*Document excerpt:*
Another type of priority multiplexing system utilizes a random access
memory and a two-speed addressing rate which addresses all of the
monitored conditions to determine a change of state requiring a response,
but only transmits data through the common signal carrier upon the
occurrence of a monitored event or the sensing that a response-requiring
change has occured. While this system eliminates the problems incurred by
delay time due to the transmission of command signals to functions or
controls which do not need a command signal for proper operation, they
require further and more sophisticated electronics in that the individual
monitors or detectors must be provided with additional informational data
identifying the receptor to insure correct correspondence between the
function monitored and the command signal generated in response since
there cannot be any synchronization between the controller and the
receiver. The resulting random transmission of control or command signals
to the monitored receptors must, therefore, be accompanied by
informational data which correlates the particular function or control
which is being monitored and the command signal directed to change the
state of a particular operation or function to insure that the command
signal is coupled to the appropriate receptor. Such a system requires
highly sophisticated electronics and is, therefore, expensive.
With all of the various types of priority systems which have been utilized,
each of these systems is burdened with the inherent problem that, in order
to give certain machine functions priority, other monitored functions must
of necessity yield to these priorities. Therefore, the secondary or
non-priority functions may become critical through lack of a command
response being directed to the receiver because of the continued
utilization of the common signal carrier or transmission line by the
higher priority informational data. Even though the various multiplexing
systems discussed above are of benefit in minimizing the expenses incurred
in monitoring and controlling the operations of a machine, such systems
inherently present further problems which must be minimized in order to
obtain an economical and commercially acceptable system.
BRIEF SUMMARY OF THE INVENTION
It is therefore, an object of this invention to improve systems for
monitoring and controlling the operation of production machinery.
It is another object of this invention to monitor the operational
functioning and controls of a machine and to control its operation in
accordance with a predetermined program.
A further object of this invention is to monitor and control the
operational functions of individual machines through a programmable
controller used to control the operations of a plurality of machines.

*Data segment:*
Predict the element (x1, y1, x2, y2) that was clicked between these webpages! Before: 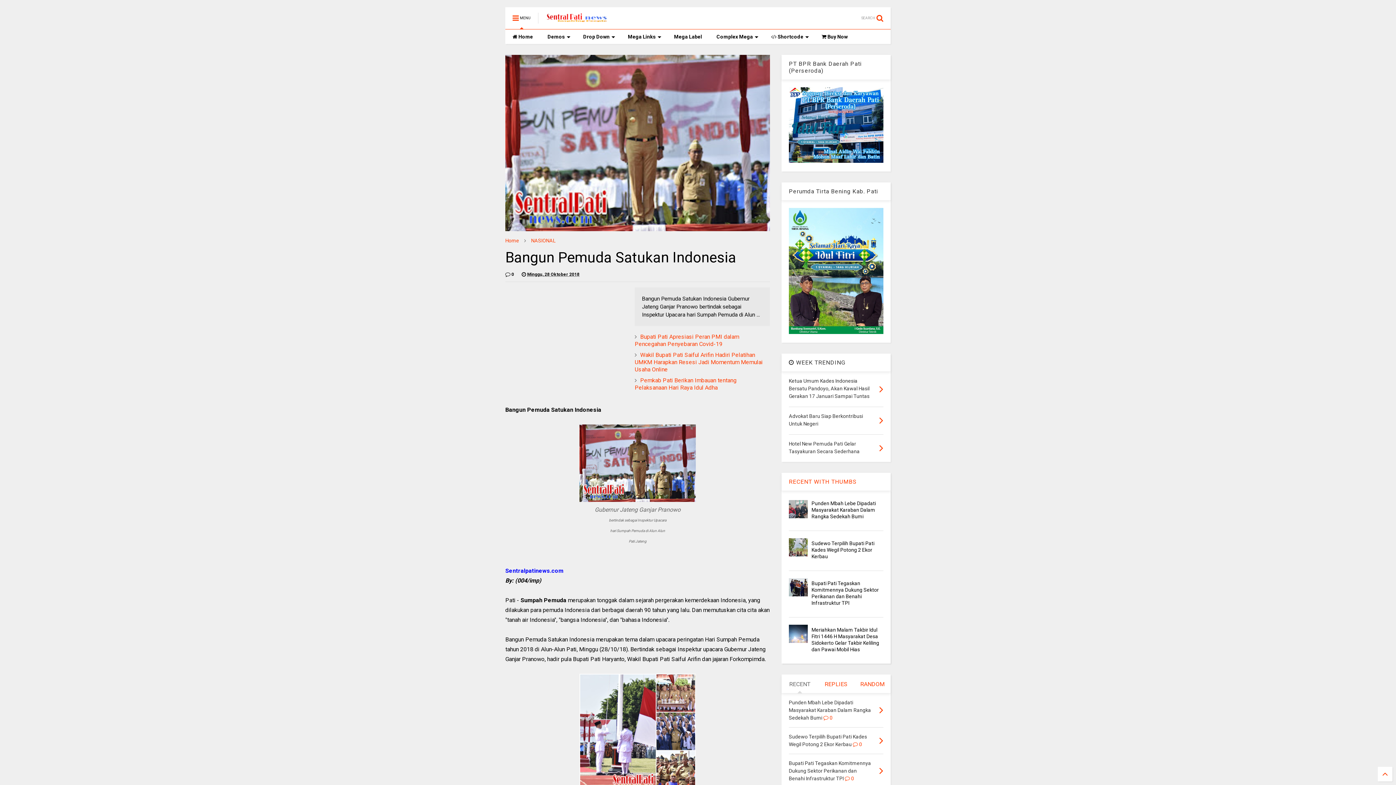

*Requests:*
**1)** Rewrite the patent excerpt starting with "It is another" and going on through "plurality of machines.", replacing "predetermined program" with "preset schedule".
**2)** According to the patent excerpt, why is the system that sends data only when a monitored event occurs expensive?
**3)** Continue the patent excerpt from where it stops.
The listing has no connection to the patent excerpt.

*Response list:*
**1)**
It is another object of this invention to monitor the operational
functioning and controls of a machine and to control its operation in
accordance with a preset schedule.
A further object of this invention is to monitor and control the
operational functions of individual machines through a programmable
controller used to control the operations of a plurality of machines.

**2)** It requires highly sophisticated electronics.

**3)**
Still another object of this invention is to control multiple operations
and functions of machinery through a controller coupled to the various
monitoring stations by a common signal carrier.
Yet another object of this invention is to minimize hard wiring between
programmably controlled machinery and the programmed controller by
utilizing a common signal carrier.
These and other objects are attained in accordance with the present
invention wherein there is provided an information directing system
coupling condition-defining signals generated by monitoring the operation
of each of a series of multi-functioning machines to a programmable
controller wherein each of the monitored operations is controlled in
accordance with a preselected program. The system monitors and controls
individual machine operations of a series of machines by means of the
preprogrammed command signals generated to control the monitored
operations and couples the various condition-defining signals and
responding command signals through a common signal carrier or transmission
line.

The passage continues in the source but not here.